Devices like Jawbone (shown) and Fitbit are marketed as helping consumers track sleep. But how accurately are they measuring it?
Sleep and activity trackers like Jawbone, Fitbit, and Nike Fuel are now readily available on online shopping sites and at malls around the country. One actigraphy manufacturer argues that this surge in popularity in nonvalidated devices poses several dangers to the medical field.
By Thomas Kazlausky
As president of an actigraphy company, I’m often approached by individuals or companies asking me to include their new actigraph or smartphone sleep app in my product line. My response is always the same: “Show me the validation!” Not every combination of accelerometer and memory can be considered an “actigraph” from the perspective of a medical device provider or healthcare professionals who use actigraphy to make medical assessments. Specifically, devices like Fitbit, Jawbone, and Nike Fuel are not considered by their manufacturers as medical devices and don’t come with evidence of medical validity. They also are not FDA cleared to market as medical devices.
Unfortunately, many of these consumer device manufacturers make statements that the devices “measure sleep quality,” or are “great for insomnia or other sleep disorders,” which sounds suspiciously like medical claims to me. In my opinion, these consumer device manufacturers cannot continue to represent sleep as simply an element of lifestyle while continuing to make undocumented claims about their ability to measure it.
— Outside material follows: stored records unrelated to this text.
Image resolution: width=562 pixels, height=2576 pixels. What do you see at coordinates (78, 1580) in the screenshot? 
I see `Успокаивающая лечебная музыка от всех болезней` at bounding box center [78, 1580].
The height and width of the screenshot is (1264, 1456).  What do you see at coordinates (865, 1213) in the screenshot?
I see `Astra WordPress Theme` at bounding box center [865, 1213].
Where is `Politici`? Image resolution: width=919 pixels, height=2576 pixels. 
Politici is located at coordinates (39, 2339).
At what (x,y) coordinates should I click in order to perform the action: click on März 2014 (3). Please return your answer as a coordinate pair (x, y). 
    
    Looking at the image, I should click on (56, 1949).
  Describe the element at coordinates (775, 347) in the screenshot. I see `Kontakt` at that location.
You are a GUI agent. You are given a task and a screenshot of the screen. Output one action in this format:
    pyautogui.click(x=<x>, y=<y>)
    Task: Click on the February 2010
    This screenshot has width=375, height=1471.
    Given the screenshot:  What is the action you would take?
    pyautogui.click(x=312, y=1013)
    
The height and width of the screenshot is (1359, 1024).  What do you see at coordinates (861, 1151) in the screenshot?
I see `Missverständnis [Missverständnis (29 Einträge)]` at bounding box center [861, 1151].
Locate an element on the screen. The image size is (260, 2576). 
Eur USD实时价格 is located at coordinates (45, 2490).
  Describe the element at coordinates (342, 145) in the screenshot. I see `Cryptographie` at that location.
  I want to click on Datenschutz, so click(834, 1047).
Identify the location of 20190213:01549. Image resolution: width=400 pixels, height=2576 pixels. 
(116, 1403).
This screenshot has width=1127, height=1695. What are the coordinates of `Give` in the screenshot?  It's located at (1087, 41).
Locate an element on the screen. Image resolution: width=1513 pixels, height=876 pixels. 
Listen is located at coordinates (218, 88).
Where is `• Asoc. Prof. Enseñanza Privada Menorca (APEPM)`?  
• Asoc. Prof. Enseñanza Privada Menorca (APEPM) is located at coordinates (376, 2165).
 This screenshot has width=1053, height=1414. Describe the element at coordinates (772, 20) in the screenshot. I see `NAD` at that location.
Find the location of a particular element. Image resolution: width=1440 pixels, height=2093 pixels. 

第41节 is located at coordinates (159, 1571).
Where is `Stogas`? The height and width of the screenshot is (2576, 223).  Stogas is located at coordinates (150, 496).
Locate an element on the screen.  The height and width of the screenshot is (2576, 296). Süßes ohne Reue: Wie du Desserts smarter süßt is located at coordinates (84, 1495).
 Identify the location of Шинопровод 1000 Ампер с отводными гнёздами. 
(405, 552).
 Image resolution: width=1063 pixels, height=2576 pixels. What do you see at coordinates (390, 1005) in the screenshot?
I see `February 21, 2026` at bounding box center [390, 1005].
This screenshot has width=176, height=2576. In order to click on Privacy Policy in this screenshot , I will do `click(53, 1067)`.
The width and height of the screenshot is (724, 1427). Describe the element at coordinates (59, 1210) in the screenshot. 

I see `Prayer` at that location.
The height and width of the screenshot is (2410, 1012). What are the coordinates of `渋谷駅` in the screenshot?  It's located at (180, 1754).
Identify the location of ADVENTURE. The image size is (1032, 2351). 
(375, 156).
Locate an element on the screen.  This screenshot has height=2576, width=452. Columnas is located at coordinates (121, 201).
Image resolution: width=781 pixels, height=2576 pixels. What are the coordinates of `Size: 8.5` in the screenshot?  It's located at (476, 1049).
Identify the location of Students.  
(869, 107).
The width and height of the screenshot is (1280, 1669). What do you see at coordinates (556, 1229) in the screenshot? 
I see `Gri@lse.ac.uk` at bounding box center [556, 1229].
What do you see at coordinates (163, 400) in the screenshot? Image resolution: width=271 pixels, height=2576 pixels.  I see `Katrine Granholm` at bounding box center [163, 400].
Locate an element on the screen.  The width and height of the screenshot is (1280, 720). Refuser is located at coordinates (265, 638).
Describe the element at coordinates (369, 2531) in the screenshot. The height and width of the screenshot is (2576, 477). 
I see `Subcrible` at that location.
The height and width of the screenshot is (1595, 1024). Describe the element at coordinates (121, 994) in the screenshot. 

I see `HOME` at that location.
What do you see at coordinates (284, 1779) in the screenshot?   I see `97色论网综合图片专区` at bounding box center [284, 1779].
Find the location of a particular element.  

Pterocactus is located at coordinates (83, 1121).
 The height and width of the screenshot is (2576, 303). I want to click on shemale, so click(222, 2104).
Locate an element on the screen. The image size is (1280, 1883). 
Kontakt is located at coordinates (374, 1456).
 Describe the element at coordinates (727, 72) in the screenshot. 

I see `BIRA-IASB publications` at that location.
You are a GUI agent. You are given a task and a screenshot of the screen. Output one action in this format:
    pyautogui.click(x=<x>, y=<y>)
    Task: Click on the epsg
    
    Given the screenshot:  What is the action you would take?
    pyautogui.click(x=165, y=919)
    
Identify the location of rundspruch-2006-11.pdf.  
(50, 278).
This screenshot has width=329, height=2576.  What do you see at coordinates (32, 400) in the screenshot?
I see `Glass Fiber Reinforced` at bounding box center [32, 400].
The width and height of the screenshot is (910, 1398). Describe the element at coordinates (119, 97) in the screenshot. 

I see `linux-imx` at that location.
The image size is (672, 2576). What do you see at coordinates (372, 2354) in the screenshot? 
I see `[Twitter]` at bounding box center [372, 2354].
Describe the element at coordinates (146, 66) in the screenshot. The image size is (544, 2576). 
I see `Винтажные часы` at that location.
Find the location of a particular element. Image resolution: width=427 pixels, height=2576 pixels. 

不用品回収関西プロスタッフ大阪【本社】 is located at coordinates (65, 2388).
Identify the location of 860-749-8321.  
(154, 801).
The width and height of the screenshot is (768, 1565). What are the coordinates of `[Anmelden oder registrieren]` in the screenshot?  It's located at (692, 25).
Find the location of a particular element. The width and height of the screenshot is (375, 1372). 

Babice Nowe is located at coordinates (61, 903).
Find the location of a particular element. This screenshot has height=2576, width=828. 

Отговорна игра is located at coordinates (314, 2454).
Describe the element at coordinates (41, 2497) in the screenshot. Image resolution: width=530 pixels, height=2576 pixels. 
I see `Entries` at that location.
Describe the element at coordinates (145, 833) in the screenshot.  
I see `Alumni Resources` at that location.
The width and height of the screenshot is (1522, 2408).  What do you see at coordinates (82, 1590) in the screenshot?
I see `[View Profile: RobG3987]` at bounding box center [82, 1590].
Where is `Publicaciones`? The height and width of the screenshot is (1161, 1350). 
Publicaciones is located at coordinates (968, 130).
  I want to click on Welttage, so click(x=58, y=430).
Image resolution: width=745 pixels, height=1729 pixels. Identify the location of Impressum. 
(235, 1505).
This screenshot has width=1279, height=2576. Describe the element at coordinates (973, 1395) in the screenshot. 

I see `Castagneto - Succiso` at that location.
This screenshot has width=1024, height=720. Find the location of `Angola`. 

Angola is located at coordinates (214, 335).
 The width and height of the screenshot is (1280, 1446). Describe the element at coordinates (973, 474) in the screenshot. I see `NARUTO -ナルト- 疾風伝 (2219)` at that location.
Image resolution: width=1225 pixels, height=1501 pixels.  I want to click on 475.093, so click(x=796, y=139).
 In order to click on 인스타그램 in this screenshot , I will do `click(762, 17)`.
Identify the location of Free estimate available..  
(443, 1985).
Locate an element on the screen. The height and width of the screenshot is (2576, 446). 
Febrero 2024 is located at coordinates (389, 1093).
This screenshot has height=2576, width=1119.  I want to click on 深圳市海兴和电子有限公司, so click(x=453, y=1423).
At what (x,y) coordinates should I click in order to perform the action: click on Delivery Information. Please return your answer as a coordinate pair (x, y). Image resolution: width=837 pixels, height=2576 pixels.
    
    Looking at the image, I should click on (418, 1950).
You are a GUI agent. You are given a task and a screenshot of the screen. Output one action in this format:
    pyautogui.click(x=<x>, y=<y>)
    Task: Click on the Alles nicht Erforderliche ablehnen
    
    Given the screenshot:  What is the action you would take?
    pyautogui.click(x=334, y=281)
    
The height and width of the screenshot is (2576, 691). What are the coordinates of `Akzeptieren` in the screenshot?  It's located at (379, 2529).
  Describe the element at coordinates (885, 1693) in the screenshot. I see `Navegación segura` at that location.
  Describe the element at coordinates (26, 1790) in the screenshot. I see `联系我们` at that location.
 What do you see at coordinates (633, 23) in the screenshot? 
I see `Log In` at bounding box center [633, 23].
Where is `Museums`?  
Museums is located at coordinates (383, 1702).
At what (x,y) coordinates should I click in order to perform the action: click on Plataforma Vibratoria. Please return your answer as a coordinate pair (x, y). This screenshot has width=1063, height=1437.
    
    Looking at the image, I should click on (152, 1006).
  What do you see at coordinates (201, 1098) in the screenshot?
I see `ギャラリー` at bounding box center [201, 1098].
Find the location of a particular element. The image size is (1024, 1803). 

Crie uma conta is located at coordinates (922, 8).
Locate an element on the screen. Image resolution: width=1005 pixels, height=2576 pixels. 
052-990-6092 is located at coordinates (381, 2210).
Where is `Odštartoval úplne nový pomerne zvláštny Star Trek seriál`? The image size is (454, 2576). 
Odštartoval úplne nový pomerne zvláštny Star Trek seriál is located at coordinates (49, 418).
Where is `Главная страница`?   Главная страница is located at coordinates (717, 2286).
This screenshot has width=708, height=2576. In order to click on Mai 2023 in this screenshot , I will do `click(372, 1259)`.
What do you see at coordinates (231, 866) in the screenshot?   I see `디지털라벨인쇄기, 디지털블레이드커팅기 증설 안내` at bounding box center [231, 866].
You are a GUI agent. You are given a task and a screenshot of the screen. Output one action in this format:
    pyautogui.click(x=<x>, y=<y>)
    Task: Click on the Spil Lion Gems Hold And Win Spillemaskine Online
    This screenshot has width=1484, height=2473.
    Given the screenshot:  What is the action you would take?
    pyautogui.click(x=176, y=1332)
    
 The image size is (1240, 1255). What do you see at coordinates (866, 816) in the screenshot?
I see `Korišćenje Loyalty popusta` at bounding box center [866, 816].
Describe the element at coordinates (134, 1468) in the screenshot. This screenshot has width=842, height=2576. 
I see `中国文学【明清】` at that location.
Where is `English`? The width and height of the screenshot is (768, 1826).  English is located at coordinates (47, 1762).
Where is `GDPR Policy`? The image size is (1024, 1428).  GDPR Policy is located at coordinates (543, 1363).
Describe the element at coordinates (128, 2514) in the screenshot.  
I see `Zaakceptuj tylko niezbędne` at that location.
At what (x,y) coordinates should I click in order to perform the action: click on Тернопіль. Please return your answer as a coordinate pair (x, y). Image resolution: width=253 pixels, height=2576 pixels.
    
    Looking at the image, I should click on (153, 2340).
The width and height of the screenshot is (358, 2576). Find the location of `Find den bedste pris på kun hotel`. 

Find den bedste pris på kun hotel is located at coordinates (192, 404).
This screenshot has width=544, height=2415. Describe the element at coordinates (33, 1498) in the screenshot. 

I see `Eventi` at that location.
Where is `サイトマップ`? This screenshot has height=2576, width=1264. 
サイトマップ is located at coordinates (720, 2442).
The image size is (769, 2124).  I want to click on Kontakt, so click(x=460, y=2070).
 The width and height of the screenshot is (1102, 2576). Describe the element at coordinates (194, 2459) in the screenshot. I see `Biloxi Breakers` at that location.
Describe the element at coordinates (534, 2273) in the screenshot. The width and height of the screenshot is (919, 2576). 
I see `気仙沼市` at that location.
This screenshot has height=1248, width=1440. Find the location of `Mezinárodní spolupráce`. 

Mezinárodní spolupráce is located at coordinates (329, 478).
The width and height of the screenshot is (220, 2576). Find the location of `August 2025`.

The National Sleep Foundation (NSF) has further confounded the issue by selecting a nonvalidated consumer sleep tracker called Lark as an Official Product of the NSF. When I complained about this lack of validation to the NSF, noting that selling Lark in the NSF’s Sleep Shop implied a validity that is not supported by evidence, I was told accuracy is a secondary concern and the purpose of selling the Lark is to promote an awareness of sleep in America.
The sleep medicine field has started to perform its own validation studies on sleep monitors marketed toward consumers. The results are starting to come in, and they are not good. For example, at the 2013 Conference on Pediatric Sleep Medicine meeting in Amelia Island, Fla, Lisa J. Meltzer, PhD, et al presented a poster entitled “Fitbit Is Not a Reliable Device for Estimating Pediatric Sleep-Wake Patterns” in which a polysomnogram (PSG) comparison with 49 children demonstrated an accuracy percent as low as 71%.
Agreement rates with PSG, not correlations, are essential and should include separate measures of sensitivity (ability to correctly identify sleep) and specificity (ability to correctly identify wake) during the intended sleep period. While being able to pick up napping during the day is indeed important, that should not be confused with some providers’ insistence that agreement should be measured over a 24-hour period. While this is a nifty new possibility available with the advent of 24-hour portable PSG, the resulting 24-hour actigraphy-PSG agreement rates are artificially inflated with a predominance of easily identified daytime wakefulness.
A study by Roger Cole et al (“Automatic Sleep/Wake Identification from Wrist Activity,” Sleep, Vol. 15, No. 5, 1992) found an Ambulatory Monitoring actigraph distinguished sleep from wakefulness with over 88% accuracy. If consumer-geared actigraphs don’t provide validation studies, are the devices worthwhile?
What about the ramifications of consumer-targeted devices on reimbursement? Unfortunately, third-party providers have published position papers citing any study they can find on actigraphs that demonstrates poor accuracy, and have ignored those with higher accuracy, then they conclude actigraphy is “experimental.” This situation can only get worse if healthcare professionals attempt to get reimbursement when employing lifestyle sleep “trackers” without any validation.
It doesn’t serve the patient to make judgment calls based on nonvalidated actigraphy. Doing so may even be worse than relying on a diary because people confuse objectivity with accuracy. Choose an actigraph with documented validity in the population you are examining. And if the payor rejects your claim, have studies on hand that show the device you are using is valid. It’s best to live by the mantra: “Show me the validation.”
Thomas Kazlausky is president of Ambulatory Monitoring Inc.
The opinions expressed here are by Thomas Kazlausky and not necessarily those of Sleep Review.
The NSF’s Response Regarding Lark
“Lark is an Official Product of the National Sleep Foundation, and, like our other official products, is engaged in our sleep health information program. We looked at all of the consumer sleep tracking devices available at the time and admired Lark’s ease of use and sales channels. We believe there is space for both clinical devices and consumer devices and that they serve two distinct purposes. We remain very excited about a future where the public uses sleep tracking devices.”